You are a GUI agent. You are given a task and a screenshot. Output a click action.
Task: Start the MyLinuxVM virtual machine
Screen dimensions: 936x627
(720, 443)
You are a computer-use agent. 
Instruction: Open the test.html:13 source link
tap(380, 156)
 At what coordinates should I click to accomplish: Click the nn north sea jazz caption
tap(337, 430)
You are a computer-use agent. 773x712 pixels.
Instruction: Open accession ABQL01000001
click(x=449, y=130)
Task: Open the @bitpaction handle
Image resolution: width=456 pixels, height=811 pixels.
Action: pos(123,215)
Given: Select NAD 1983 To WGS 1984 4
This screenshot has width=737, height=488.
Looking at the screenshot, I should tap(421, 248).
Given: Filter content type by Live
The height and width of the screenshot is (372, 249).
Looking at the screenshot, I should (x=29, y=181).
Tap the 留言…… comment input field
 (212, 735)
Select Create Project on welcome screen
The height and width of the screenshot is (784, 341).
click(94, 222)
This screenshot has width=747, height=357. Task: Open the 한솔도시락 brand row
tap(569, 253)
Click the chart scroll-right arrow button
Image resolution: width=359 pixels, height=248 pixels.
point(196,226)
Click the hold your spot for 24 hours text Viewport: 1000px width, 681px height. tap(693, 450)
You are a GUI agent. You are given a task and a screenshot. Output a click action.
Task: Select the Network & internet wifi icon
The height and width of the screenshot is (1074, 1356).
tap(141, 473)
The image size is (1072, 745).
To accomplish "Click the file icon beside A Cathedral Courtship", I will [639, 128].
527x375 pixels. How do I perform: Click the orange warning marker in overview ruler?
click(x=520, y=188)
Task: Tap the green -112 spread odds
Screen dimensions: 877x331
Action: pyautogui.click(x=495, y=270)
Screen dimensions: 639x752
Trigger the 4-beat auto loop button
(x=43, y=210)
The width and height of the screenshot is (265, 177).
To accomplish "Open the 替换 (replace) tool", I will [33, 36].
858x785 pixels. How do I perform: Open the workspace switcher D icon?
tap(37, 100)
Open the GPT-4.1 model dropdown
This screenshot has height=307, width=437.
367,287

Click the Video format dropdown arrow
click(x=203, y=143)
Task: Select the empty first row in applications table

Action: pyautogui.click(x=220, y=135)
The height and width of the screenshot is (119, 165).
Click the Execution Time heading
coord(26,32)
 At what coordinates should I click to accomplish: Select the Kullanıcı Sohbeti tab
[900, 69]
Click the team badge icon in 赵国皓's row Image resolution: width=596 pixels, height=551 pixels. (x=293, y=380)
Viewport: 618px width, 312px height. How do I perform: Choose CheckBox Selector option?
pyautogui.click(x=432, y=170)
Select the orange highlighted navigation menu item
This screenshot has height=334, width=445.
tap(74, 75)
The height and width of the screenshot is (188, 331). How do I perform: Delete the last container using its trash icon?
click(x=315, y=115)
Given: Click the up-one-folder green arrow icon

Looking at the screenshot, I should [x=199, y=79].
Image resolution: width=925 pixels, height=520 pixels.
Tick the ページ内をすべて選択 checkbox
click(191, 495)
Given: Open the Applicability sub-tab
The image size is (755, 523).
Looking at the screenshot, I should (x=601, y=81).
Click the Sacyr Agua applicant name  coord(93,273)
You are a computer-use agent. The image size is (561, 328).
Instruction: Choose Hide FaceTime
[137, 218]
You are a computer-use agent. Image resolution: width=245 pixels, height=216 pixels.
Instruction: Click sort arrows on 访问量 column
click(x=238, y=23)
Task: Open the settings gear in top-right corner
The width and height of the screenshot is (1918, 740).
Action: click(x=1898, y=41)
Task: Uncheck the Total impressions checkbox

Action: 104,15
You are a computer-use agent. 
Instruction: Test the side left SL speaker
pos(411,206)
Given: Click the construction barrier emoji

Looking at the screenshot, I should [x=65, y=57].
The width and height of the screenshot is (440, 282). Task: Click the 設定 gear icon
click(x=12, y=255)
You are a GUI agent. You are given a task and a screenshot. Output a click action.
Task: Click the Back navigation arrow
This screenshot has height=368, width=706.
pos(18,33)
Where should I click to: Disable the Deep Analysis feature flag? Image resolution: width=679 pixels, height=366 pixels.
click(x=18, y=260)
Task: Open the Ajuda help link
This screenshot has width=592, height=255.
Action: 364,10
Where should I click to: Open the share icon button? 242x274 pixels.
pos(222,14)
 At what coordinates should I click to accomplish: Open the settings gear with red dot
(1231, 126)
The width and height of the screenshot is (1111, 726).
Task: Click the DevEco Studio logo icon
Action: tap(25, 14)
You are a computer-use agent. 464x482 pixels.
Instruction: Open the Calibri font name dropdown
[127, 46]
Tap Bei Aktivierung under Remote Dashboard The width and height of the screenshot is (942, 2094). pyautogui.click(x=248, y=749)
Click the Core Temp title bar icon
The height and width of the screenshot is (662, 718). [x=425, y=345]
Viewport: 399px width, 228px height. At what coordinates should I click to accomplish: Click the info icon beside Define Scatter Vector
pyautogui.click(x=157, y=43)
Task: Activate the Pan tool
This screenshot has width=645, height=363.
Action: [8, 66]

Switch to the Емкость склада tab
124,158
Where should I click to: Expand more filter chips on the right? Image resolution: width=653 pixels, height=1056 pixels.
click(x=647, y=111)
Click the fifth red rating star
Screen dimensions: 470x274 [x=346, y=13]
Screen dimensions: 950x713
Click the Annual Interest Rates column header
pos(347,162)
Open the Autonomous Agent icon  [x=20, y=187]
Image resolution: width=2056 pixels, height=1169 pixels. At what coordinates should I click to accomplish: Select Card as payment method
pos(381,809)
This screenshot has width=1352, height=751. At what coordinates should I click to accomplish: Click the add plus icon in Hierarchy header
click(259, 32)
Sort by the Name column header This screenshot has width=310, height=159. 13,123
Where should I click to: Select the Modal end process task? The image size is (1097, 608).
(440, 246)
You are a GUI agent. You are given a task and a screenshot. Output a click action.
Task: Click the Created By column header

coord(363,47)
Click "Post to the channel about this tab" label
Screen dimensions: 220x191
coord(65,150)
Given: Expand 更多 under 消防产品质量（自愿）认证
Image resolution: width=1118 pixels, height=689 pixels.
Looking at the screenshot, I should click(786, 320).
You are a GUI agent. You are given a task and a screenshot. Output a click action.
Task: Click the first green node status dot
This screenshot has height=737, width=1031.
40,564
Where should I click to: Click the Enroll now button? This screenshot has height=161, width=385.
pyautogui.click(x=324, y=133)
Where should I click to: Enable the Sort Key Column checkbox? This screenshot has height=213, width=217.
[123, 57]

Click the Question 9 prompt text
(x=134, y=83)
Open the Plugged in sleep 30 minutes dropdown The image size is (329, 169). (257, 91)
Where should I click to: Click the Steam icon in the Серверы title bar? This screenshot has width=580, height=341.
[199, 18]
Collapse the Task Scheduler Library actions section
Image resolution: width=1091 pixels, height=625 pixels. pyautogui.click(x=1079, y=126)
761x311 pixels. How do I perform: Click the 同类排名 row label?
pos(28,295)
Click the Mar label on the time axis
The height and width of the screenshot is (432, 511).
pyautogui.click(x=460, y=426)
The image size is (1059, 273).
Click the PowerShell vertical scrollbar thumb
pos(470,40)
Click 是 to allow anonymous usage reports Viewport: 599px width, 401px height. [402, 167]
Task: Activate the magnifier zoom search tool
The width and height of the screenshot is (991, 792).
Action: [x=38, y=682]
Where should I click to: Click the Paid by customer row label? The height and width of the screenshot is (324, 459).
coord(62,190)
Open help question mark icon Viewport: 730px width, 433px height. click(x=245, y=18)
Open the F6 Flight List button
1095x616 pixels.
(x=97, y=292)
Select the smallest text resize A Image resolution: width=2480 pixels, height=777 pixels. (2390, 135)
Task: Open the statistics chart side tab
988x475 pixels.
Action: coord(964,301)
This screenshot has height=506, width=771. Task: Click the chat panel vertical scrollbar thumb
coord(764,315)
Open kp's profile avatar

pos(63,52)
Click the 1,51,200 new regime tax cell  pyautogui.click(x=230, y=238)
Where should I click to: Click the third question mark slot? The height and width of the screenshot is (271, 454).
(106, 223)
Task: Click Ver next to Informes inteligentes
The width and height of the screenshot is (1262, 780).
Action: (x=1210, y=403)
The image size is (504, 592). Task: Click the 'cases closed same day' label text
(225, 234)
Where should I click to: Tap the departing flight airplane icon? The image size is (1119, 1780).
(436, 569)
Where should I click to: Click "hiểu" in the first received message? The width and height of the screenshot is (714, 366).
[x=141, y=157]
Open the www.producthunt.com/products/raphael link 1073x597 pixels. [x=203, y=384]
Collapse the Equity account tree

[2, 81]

##############################

→ **What you will do**:
Could you write out, exactly as given, the lines from the one holding "is (714, 366)." through the end of the listing, and nothing else?

→ **Exercise answer**:
Where should I click to: Click "hiểu" in the first received message? The width and height of the screenshot is (714, 366).
[x=141, y=157]
Open the www.producthunt.com/products/raphael link 1073x597 pixels. [x=203, y=384]
Collapse the Equity account tree

[2, 81]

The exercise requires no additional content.